ERDOĞAN SEBEP, YUSUF TEKİN SONUÇTUR.”
Millî Eğitim Bakanı Yusuf Tekin’in son günlerde gündem olan açıklamalarına ve teğmenlerin ihracına değinen Dervişoğlu şunları söyledi:
Açıktır ki Saray kayyımı altındaki Türkiye’de, bu iki bakanlığın ve iki asli kamu hizmetinin sadece ismi “milli” kalmıştır. Aksi olsaydı; bir başıbozuk, Milli Eğitim Bakanı diye atanamazdı. Diğeri ise Atatürk ve laik Cumhuriyete bağlılık yemini eden teğmenlerin ihraçlarını akla bile getirilmezdi, Türk Nesillerini Yok Etmekten Sorumlu Bakanın, burada ne zırvaladığını tekrarlamayacağım. Memleketi “ahır” zannetmelerinin sonuçlarıdır bunlar! Sadece şunu söylemekle yetineyim: “Erdoğan sebep, Yusuf Tekin sonuçtur.”
HEZEYANLARINA SÖZDE DİNDARLIK KILIFI GEÇİREREK SARAYDAKI SAHİBİNE VE EL ETEK ÖPTÜĞÜ ŞEYHLERİNE, KATILDIĞI AK PARTİ TOPLANTILARINDA SADAKAT İSPAT EDİYOR”

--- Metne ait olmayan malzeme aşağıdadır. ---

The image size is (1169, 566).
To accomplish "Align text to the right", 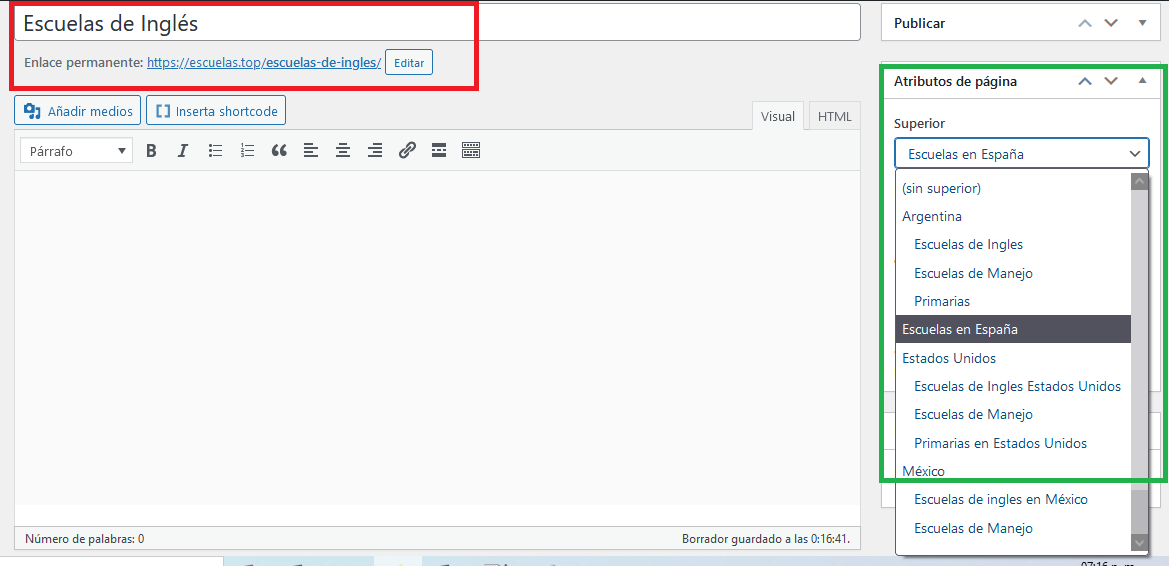I will coord(375,151).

“Okullara sabun koyamayan bir kabiliyetsizin böyle büyük büyük laflar etmesi elbette tesadüf değildir. Kendisi, kabinedeki diğer emsalleri gibi kul hakkı yemekten şişmiş, şahsına özel kararnamelerle rektör yapılmış, bugün de oturduğu Eğitim Bakanlığı makamı üzerinden Atatürk ve Cumhuriyetten intikam aldığını sanmaktadır. Bu zat, laikliği “icat edilmiş bir kavram” olarak tanımlıyor. Tarihimize mal olmuş İttihat ve Terakki Cemiyeti’ne saldırıyor. Hezeyanlarına sözde dindarlık kılıfı geçirerek saraydaki sahibine ve el etek öptüğü şeyhlerine, katıldığı AK Parti toplantılarında sadakat ispat ediyor”
AZİZİYE TABYASI İŞTE O SAVAŞIN YADİGARIDIR”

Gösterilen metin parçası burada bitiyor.